Anger Mounts: Texas Power Blackouts, Icy Cold Maintains Grip

By Staff, Agencies
Anger over Texas’s power grid failing in the face of a record winter freeze is mounting, as millions of residents remained shivering, with no assurances that their electricity and heat – out for 36 hours or longer in many homes – would return.
“I know people are angry and frustrated,” said Houston’s mayor, Sylvester Turner, who woke up to more than 1 million people still without power in his city on Wednesday. “So am I.”
Between 2 and 3 million customers in Texas still had no power, nearly two full days after historic snowfall and single-digit temperatures created a surge in demand for electricity to warm up homes unaccustomed to such extreme lows, buckling the state’s power grid and causing widespread blackouts. Meanwhile, people’s water pipes are bursting and hours long lines have been wrapping around grocery stores as people search for food.
Around seven million people – a quarter of Texas’s population – have been told to boil their water, but in many cases power outages are making that difficult.
Winter storms have forced water service providers to scramble to manage flows. Authorities in Kyle, south of the capital, Austin, asked residents Wednesday to suspend water usage until further notice because of a shortage.
“Water should only be used to sustain life at this point,” the city of 45,000 said in an advisory. “We are close to running out of water supply in Kyle.”

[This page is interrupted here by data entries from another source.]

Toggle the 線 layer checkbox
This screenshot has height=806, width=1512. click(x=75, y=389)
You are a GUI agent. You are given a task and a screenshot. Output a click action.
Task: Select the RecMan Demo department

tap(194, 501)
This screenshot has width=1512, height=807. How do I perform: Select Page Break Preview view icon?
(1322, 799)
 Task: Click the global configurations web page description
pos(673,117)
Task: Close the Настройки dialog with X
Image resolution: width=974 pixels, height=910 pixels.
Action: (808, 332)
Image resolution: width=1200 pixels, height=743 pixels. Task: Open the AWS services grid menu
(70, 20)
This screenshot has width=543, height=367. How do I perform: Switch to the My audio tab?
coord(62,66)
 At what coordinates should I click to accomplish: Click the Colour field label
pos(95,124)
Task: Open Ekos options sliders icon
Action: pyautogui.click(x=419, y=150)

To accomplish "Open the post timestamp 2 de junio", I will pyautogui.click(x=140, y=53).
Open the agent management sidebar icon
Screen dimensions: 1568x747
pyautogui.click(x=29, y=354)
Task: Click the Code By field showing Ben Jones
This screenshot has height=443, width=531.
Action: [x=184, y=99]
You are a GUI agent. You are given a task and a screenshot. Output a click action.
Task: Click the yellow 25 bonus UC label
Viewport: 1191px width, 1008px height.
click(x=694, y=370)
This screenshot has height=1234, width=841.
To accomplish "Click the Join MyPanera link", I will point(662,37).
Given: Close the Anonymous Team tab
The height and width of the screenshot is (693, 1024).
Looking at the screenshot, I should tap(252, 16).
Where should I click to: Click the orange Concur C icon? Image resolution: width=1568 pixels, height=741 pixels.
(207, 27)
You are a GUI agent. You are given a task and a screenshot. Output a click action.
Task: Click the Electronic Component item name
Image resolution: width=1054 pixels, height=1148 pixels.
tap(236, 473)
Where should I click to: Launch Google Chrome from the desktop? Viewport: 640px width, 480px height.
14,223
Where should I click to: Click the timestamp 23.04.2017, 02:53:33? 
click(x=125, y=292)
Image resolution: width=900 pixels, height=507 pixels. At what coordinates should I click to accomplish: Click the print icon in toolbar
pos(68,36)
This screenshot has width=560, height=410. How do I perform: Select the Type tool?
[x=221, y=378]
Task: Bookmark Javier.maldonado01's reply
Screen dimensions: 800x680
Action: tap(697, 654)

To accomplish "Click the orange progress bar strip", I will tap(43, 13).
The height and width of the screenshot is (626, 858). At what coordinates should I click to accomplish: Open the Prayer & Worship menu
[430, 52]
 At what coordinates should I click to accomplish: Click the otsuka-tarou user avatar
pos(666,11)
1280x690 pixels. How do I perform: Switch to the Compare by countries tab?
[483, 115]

In Memphis, Tennessee, the power and water company asked residents to reduce their water usage through Friday. Officials also asked customers to save water by letting taps drip, instead of streaming water, to prevent pipes from freezing over.
At least 20 people have died across the country, some while struggling to find warmth inside their homes. In the Houston area, one family died from carbon monoxide poisoning from car exhaust in their garage; another perished after flames spread from their fireplace.
More than 100 million people live in areas covered on Wednesday by some type of winter weather warning, watch or advisory, as yet another winter storm hits Texas and parts of the southern plains, the National Weather Service said.
The weather has also threatened to impede the nation’s Covid-19 vaccination effort, with the Centers for Disease Control and Prevention saying on Wednesday that states will face serious delays in receiving doses due to dangerous road conditions and power outages.